- Problem description
Reading the records beneath this task, work out how many lines contain the word "computer" and reply with only that number.

*** Begin section ***

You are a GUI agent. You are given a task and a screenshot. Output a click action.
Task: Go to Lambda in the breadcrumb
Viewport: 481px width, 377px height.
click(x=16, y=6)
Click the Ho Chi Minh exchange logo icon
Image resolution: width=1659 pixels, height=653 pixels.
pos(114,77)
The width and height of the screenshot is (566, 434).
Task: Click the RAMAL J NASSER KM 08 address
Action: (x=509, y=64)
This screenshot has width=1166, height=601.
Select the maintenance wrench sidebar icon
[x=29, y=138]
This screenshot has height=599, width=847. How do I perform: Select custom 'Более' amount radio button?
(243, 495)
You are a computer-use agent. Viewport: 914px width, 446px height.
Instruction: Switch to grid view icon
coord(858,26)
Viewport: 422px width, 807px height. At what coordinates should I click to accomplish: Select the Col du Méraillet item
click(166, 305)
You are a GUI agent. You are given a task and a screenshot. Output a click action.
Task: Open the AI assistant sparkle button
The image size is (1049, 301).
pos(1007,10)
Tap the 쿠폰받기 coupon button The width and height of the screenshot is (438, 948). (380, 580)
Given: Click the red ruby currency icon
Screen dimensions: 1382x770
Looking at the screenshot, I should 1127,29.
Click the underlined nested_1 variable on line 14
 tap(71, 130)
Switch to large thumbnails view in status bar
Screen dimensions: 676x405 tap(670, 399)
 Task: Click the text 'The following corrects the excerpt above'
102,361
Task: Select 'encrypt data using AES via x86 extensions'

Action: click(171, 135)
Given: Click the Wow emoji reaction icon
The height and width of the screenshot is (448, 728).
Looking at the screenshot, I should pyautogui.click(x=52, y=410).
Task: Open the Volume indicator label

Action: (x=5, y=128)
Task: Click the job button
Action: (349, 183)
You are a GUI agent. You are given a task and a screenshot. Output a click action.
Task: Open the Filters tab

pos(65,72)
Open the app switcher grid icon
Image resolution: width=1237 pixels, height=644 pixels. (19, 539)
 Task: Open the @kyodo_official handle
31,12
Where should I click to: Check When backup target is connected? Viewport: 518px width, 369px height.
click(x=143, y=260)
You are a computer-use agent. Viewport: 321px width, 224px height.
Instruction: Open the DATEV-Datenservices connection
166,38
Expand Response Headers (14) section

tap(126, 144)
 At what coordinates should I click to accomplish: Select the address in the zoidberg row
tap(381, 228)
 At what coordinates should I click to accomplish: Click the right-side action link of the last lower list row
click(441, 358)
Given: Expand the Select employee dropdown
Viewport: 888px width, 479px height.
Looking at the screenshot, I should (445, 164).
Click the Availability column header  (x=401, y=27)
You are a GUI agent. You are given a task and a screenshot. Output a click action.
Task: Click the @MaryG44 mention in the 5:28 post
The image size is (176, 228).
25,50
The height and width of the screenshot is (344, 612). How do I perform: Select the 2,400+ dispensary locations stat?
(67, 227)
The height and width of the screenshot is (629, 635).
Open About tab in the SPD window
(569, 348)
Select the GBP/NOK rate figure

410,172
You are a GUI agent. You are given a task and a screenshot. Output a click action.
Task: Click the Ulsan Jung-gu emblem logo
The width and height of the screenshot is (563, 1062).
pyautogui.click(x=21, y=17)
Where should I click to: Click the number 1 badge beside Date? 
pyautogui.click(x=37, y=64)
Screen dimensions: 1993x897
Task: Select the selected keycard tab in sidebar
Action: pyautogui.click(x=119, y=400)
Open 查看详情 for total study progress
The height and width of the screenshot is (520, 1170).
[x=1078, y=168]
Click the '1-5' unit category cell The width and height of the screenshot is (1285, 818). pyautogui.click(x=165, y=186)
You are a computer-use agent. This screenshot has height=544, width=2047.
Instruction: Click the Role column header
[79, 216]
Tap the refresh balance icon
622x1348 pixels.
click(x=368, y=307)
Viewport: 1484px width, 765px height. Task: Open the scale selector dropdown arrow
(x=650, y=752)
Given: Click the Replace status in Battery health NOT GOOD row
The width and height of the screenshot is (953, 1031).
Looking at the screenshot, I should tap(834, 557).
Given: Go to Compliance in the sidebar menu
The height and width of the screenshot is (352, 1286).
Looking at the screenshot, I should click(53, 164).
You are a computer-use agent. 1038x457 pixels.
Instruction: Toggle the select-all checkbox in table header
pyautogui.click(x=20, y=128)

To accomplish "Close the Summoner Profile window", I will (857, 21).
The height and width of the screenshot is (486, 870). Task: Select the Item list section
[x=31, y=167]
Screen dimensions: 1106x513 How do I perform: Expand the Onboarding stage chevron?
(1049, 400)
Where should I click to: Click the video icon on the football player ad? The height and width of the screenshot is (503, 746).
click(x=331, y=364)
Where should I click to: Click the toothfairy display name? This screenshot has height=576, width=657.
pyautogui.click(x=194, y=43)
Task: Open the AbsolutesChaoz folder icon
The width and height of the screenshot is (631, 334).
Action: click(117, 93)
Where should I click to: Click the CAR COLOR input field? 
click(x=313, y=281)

*** End section ***

- Exercise solution
4